When I was little I used to think adults were crabby.
Old people especially–like my grandfather. I remember him chasing me away from his knee because I was in the view of the television set. In my memories he was a cranky old man who never smiled at me until he was sick in a nursing home–which became the moment that my 10-year old self realized something was terribly wrong with him because he NEVER smiled at me…so if he was smiling, something weird was up. He died a few weeks later.
Now that I’m older–I’m not my grandfather’s age but 8-plus years of cancer treatments has aged my body more than usual for 47–I get a sense of what might have been part of Grampa’s problem. He didn’t feel well. And when you don’t feel well, whatever your age–but especially as your body breaks down–you feel, to overuse a word–crabby.
I was trying to explain this to my kids: why some adults just seem crabby. After explaining in junior-high terms the body-related-issues that can cause extended bad moods in elders, we stumbled into adult behavior in general. Like why some adults stop speaking to each other. And why some adults stop being friends.

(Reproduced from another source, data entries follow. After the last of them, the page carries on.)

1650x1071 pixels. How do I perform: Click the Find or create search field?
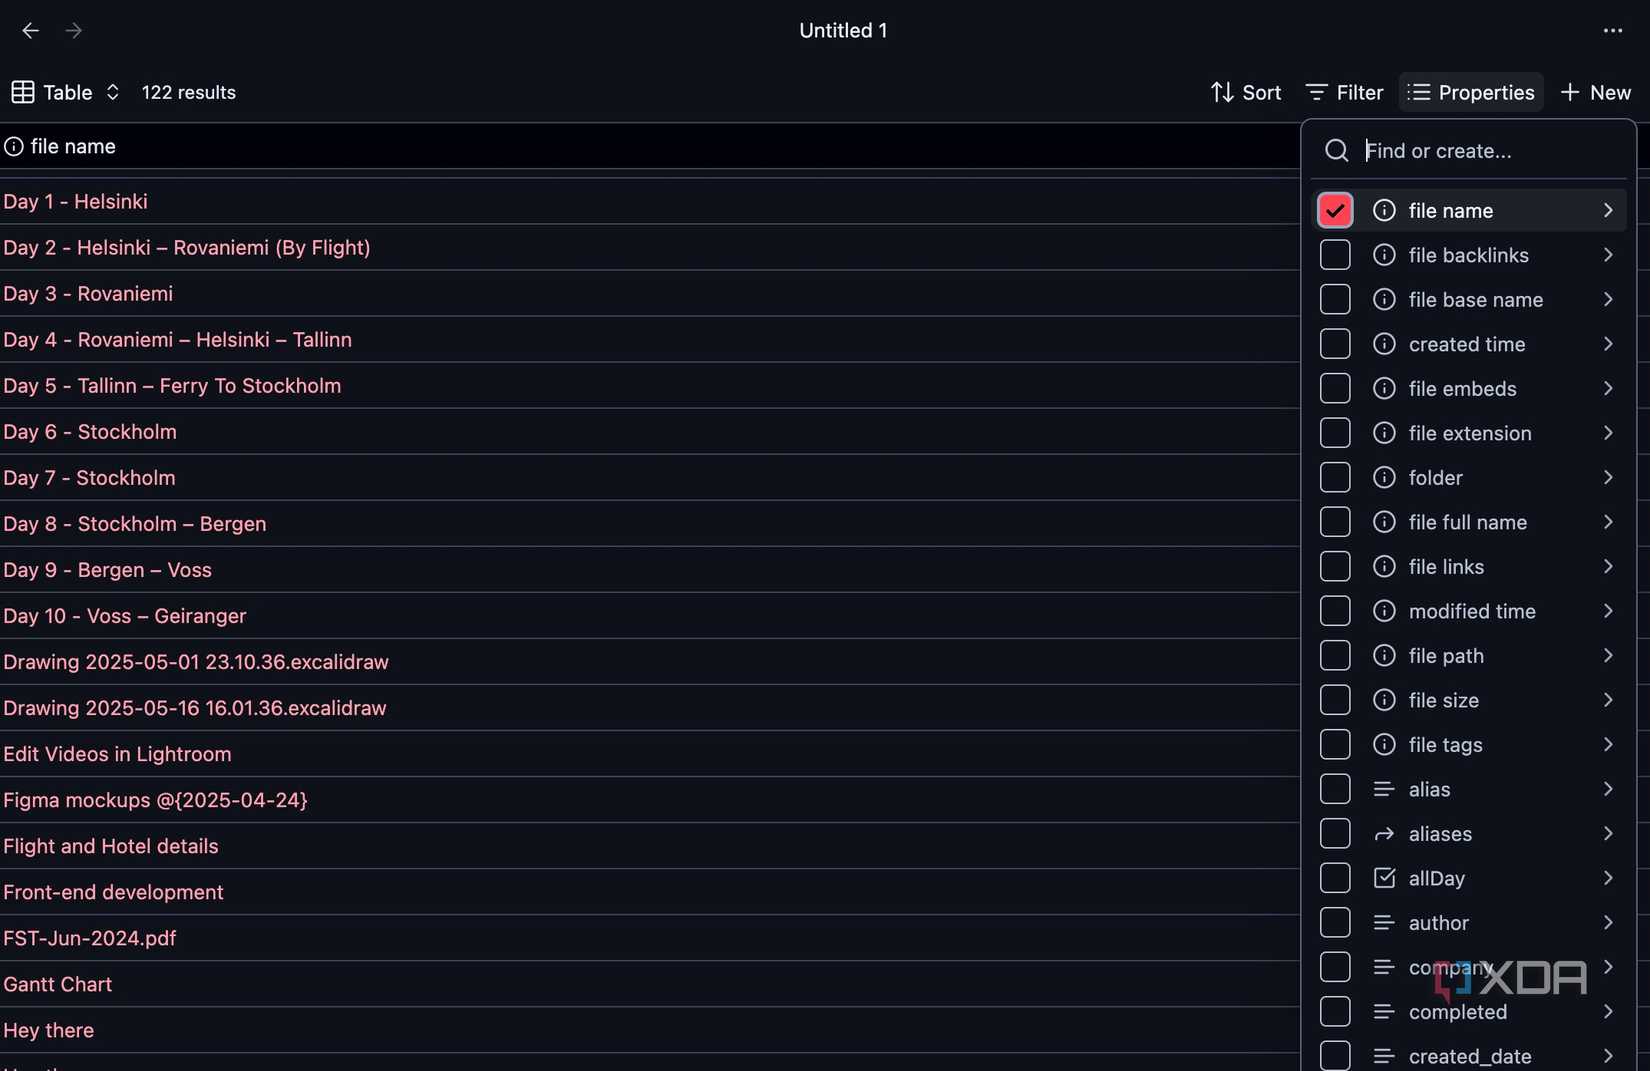pyautogui.click(x=1490, y=151)
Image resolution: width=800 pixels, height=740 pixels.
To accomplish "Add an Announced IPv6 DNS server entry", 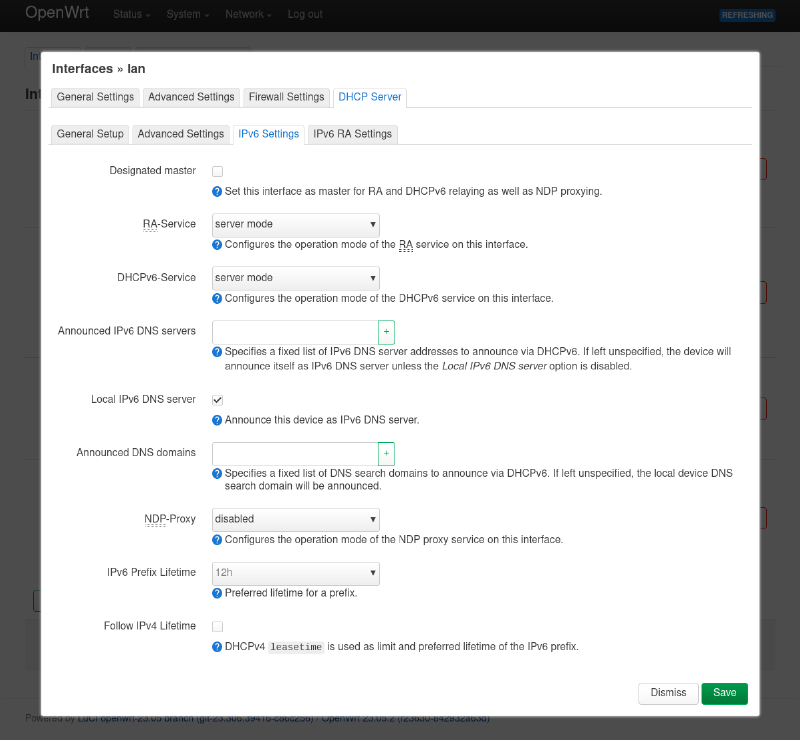I will tap(386, 331).
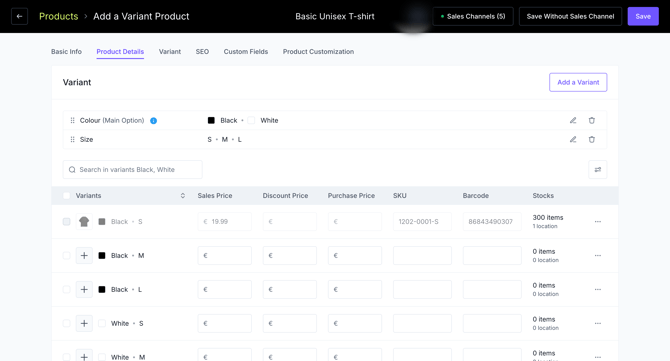This screenshot has width=670, height=361.
Task: Open the t-shirt thumbnail for Black S
Action: 84,222
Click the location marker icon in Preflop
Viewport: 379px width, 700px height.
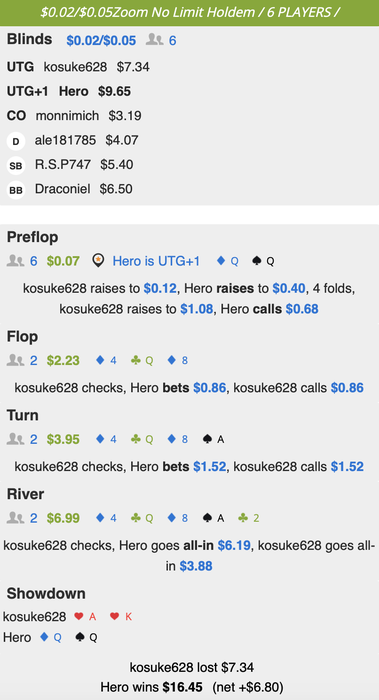tap(98, 260)
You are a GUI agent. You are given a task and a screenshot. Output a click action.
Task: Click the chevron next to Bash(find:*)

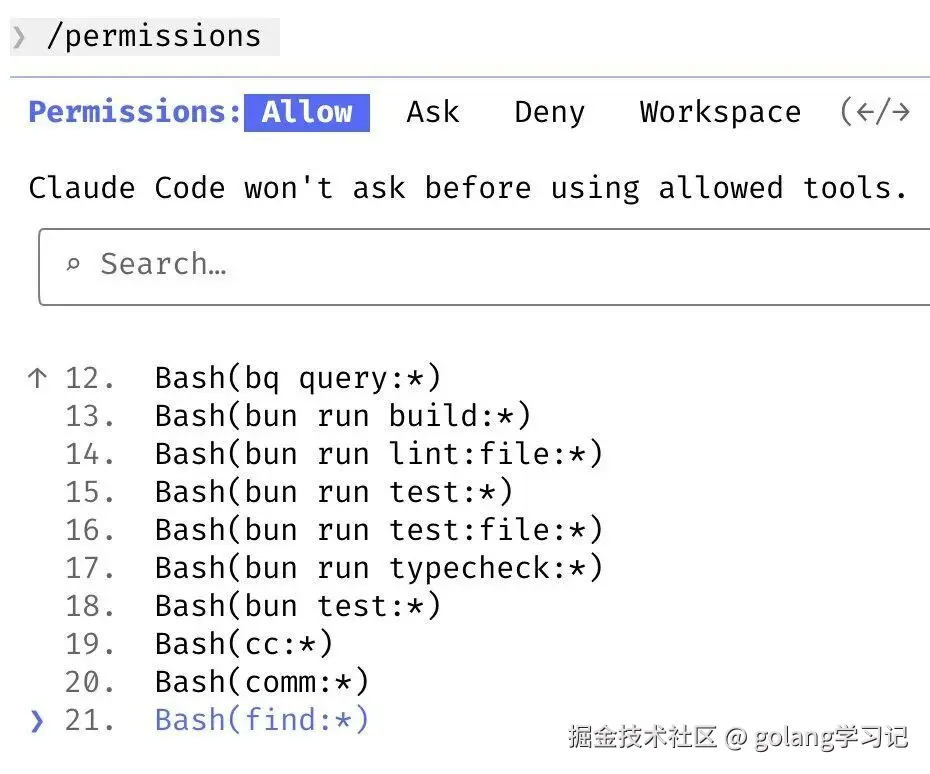tap(38, 719)
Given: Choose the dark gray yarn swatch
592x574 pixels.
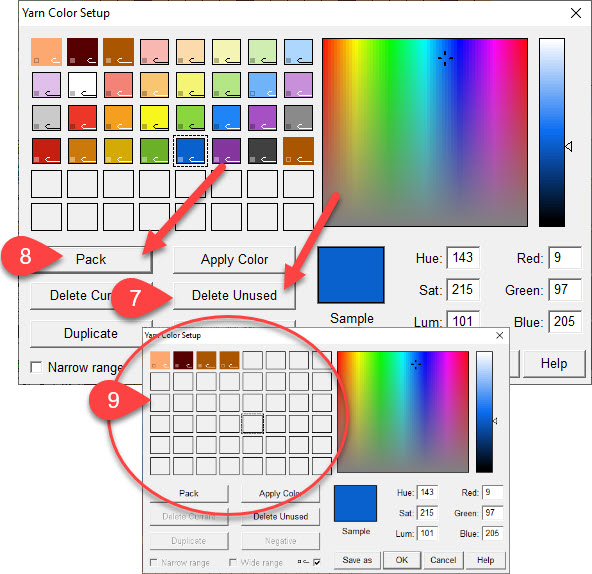Looking at the screenshot, I should tap(262, 151).

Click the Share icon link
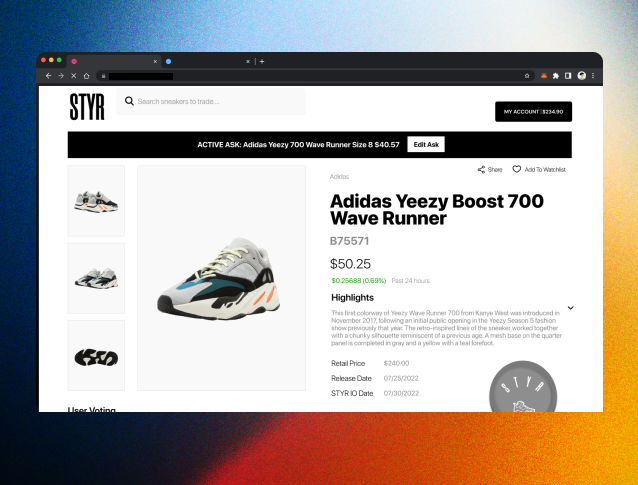[x=490, y=170]
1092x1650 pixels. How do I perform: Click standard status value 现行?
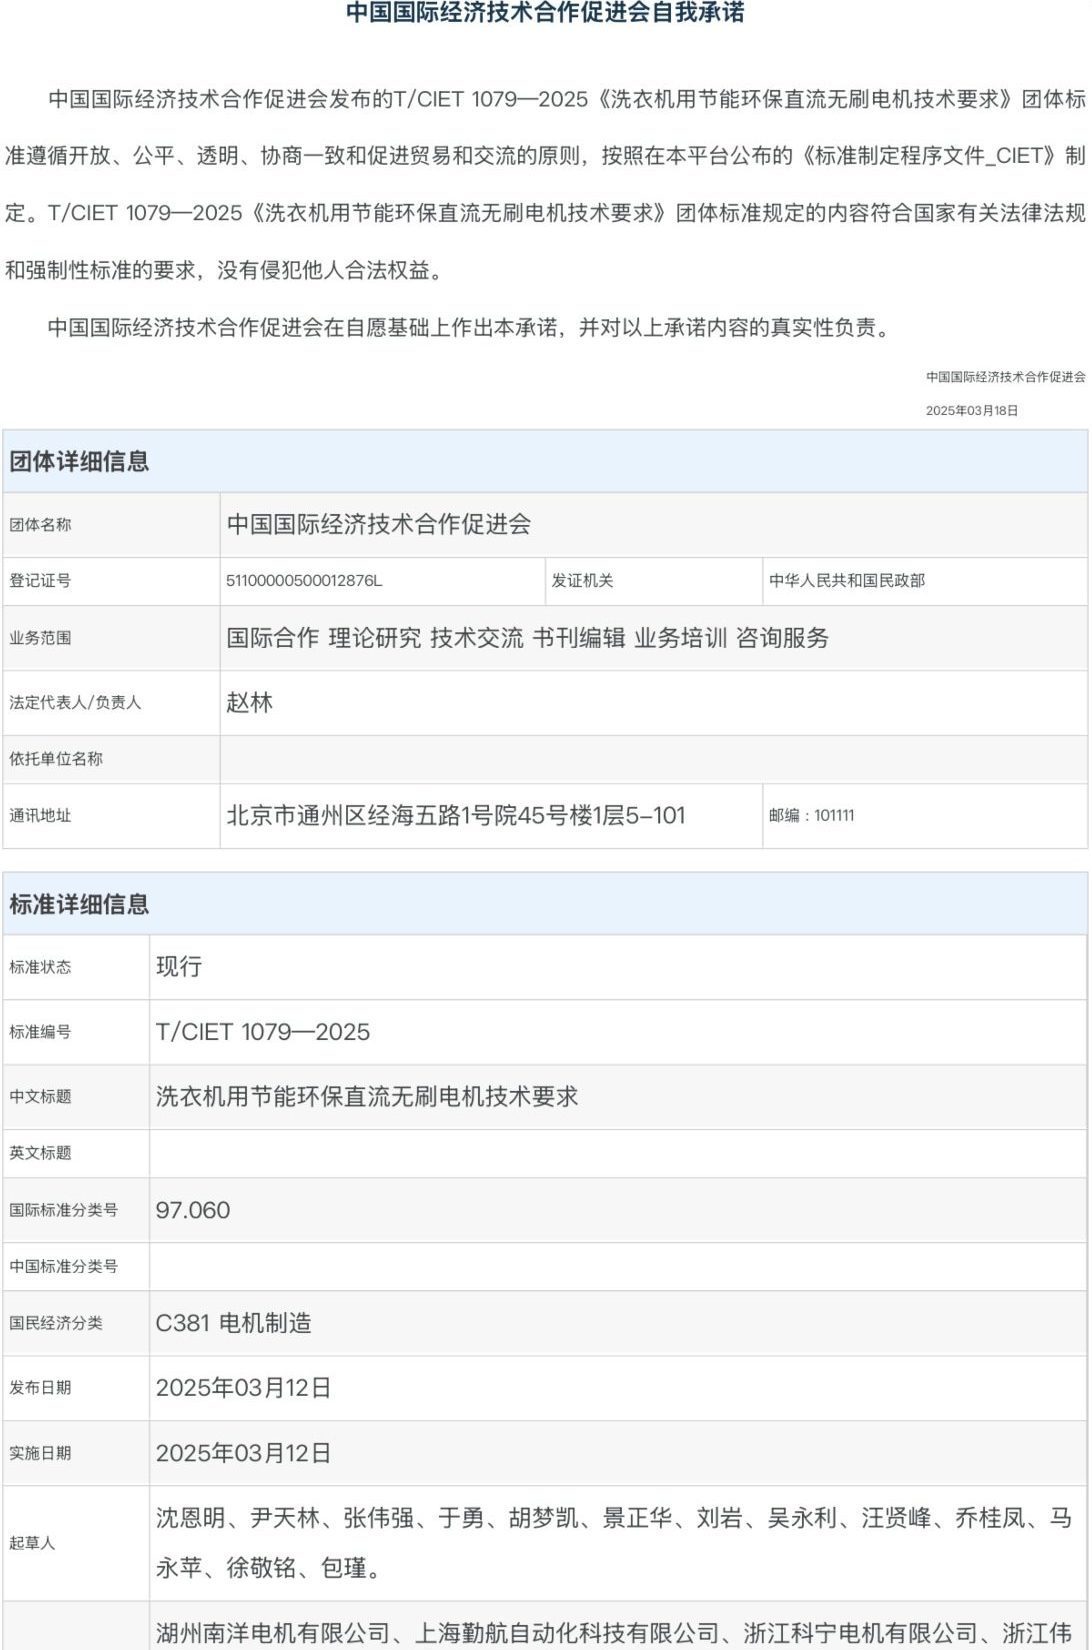click(179, 967)
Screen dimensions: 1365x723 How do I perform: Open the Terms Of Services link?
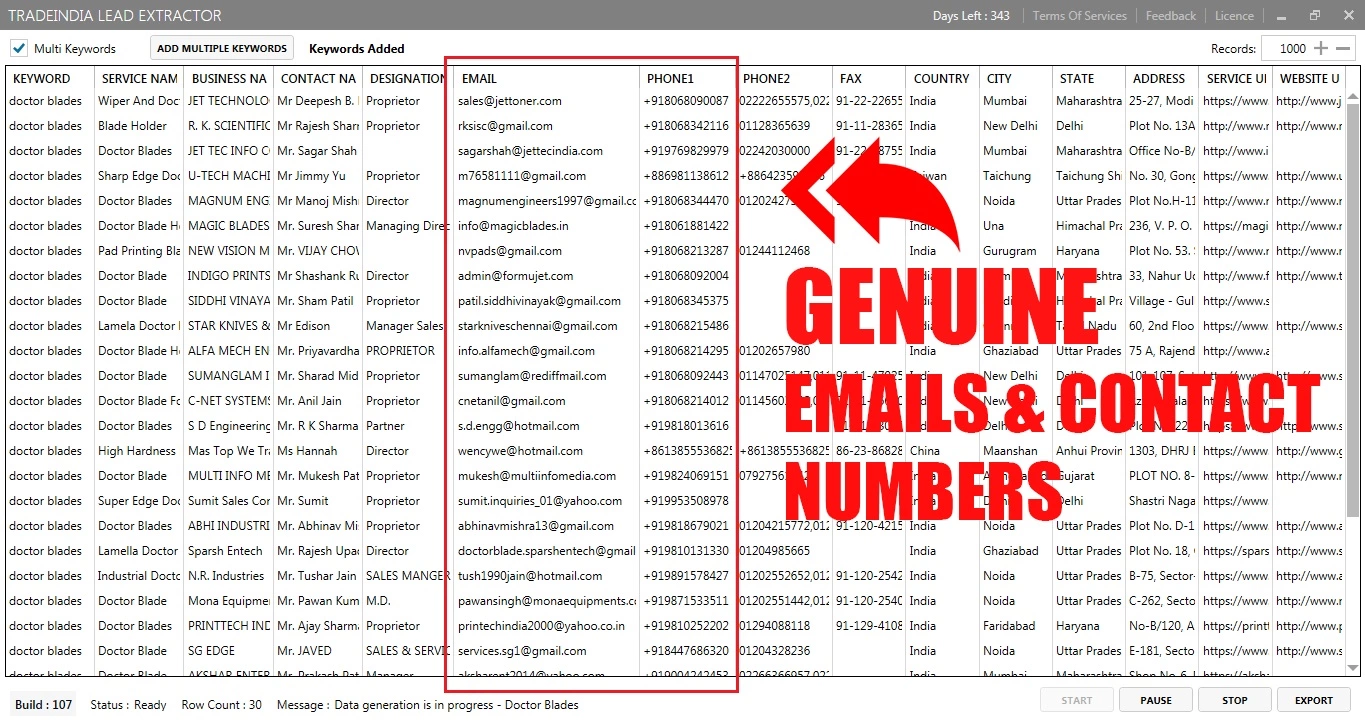tap(1079, 16)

I tried my hardest not to over-talk it. My kids are of different ages, and there’s a vast wasteland of comprehension between a 13 year old boy and a newly-minted 10 year old girl. But I wanted them to understand a few things because we are dealing with a bit of this in our family world now, and having been a kid myself, I still remember how confusing the adults in my life were to me. I would have liked a “Teacher’s Guide To Old Person Behaviors” or something to clue me in on what I considered “weirdness”.
“Here’s the thing,” I began, with my husband by me for support and occasional “yes that’s right”s–”sometimes grown-ups stop getting along. It’s nobody’s fault, they just stop seeing things the same way.” My kids looked at me with that, so-why-don’t-they-just-agree-to-disagree’ look–with a like-you-tell-us to-do-with-our-friends eyebrow, to complete the unspoken question.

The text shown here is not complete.